Richard E. Doran, Attorney General, James W. Rogers, Tallahassee Bureau Chief, Criminal Appeals, and Daniel A. David, Assistant Attorney General, Tallahassee, FL, for Respondent.
ANSTEAD, C.J.
We have for review Reynolds v. State, 784 So. 2d 509 (Fla. 1st DCA 2001), based on express and direct conflict with State v. Simbach, 742 So. 2d 365 (Fla. 2d DCA 1999). We have jurisdiction. See art. V, § 3(b)(3), Fla. Const. We conclude that section 828.12(2), Florida Statutes (1997), prohibiting cruelty to animals, constitutes a general intent crime, and we approve the First District Court of Appeal's decision in Reynolds rejecting the petitioner's due process attack on the statute and affirming his conviction.

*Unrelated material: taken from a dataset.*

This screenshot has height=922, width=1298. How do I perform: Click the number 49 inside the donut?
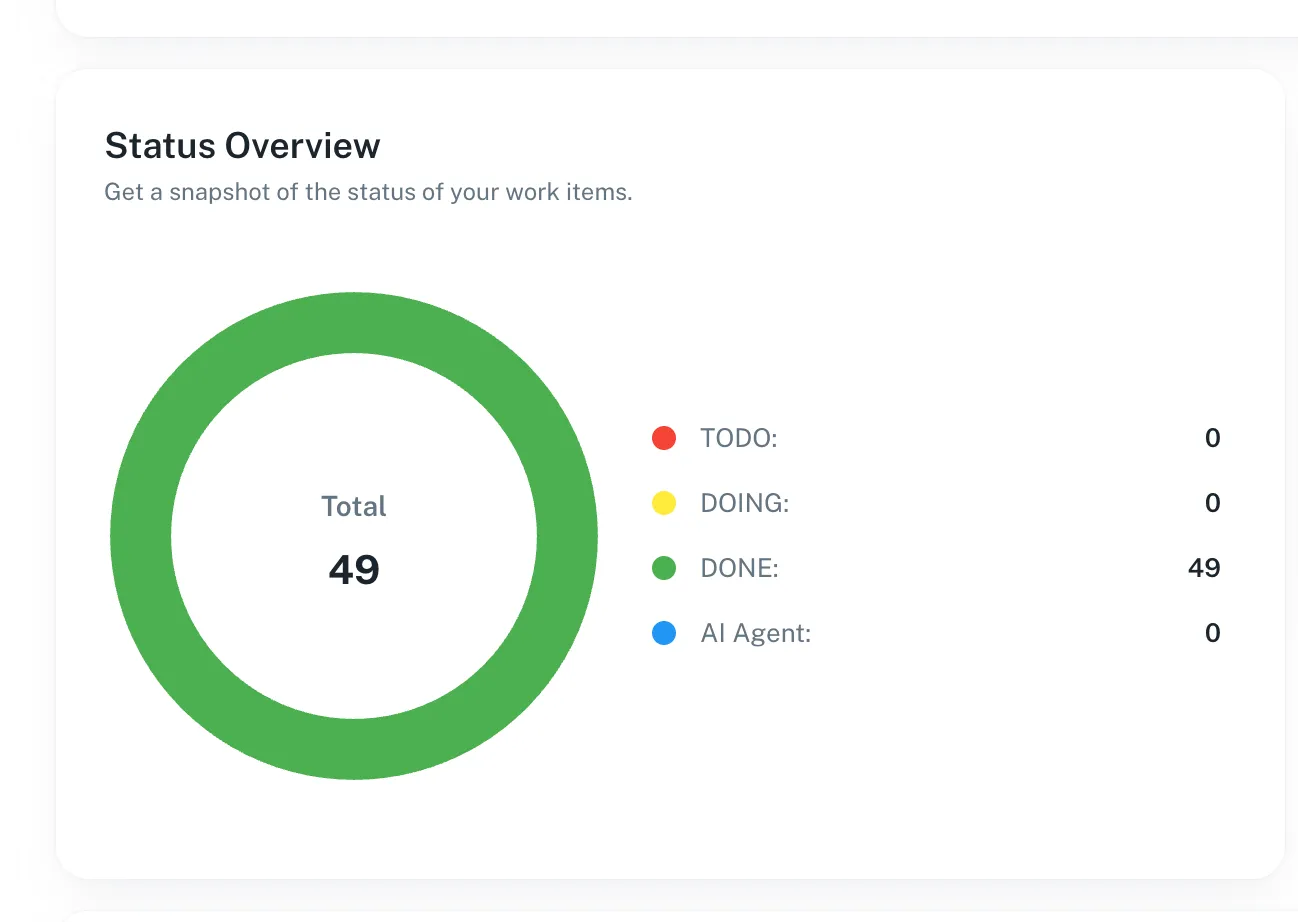point(353,568)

Petitioner, Ronald Reynolds, was convicted of felony animal cruelty pursuant to section 828.12(2), Florida Statutes (1997), which provides:
A person who intentionally commits an act to any animal which results in the cruel death, or excessive or repeated infliction of unnecessary pain or suffering, or causes the same to be done, is guilty of a felony of the third degree, punishable as provided in s. 775.082 or by a fine of not more than $10,000, or both.
On appeal from his conviction to the First District Court of Appeal, petitioner asserted that section 828.12(2) should be construed to require a specific intent, or, if not, should be found facially unconstitutional because it did not include a specific intent element. Reynolds v. State, 784 So. 2d 509, 510 (Fla. 1st DCA 2001).

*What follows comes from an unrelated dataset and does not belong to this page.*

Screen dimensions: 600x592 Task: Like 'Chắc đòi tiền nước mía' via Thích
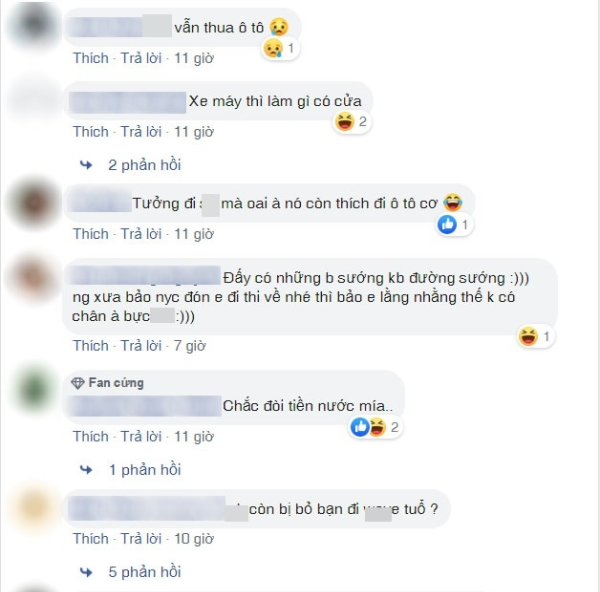[91, 436]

The district court rejected petitioner's assertions, and concluded first that the plain language of section 828.12(2) did not require specific intent, or in other words, the statute did not require the defendant to "commit an act intending to cause a cruel death or excessive or repeated unnecessary pain or suffering." Id. Judge Webster, writing for the court, explained:
As appellant correctly notes, the clear language of the statute requires only that one "intentionally commit[] an act to any animal which results in the cruel death, or excessive or repeated infliction of unnecessary pain or suffering" to be guilty of the offense. It does not require that one commit an act intending to cause a cruel death or excessive or repeated unnecessary pain or suffering. Historically, the former has been called a "general intent" crime, and the latter has been called a "specific intent" crime.
Id. at 511.
Further, in determining that specific intent was not constitutionally required, Judge Webster explained:
The fact that section 828.12(2), Florida Statutes (1997), requires only general, rather than specific, intent does not, as appellant argues, necessitate the conclusion that the statute is unconstitutional. (We note that appellant fails to identify any particular provisions of either the state or the federal constitution that are supposedly violated by this statute.) Our supreme court has held:
It is within the power of the legislature to declare conduct criminal without requiring specific criminal intent to achieve a certain result; that is, the legislature may punish conduct without regard to the mental attitude of the offender, so that the general intent of the accused to do the act is deemed to give rise to a presumption *48 of intent to achieve the criminal result....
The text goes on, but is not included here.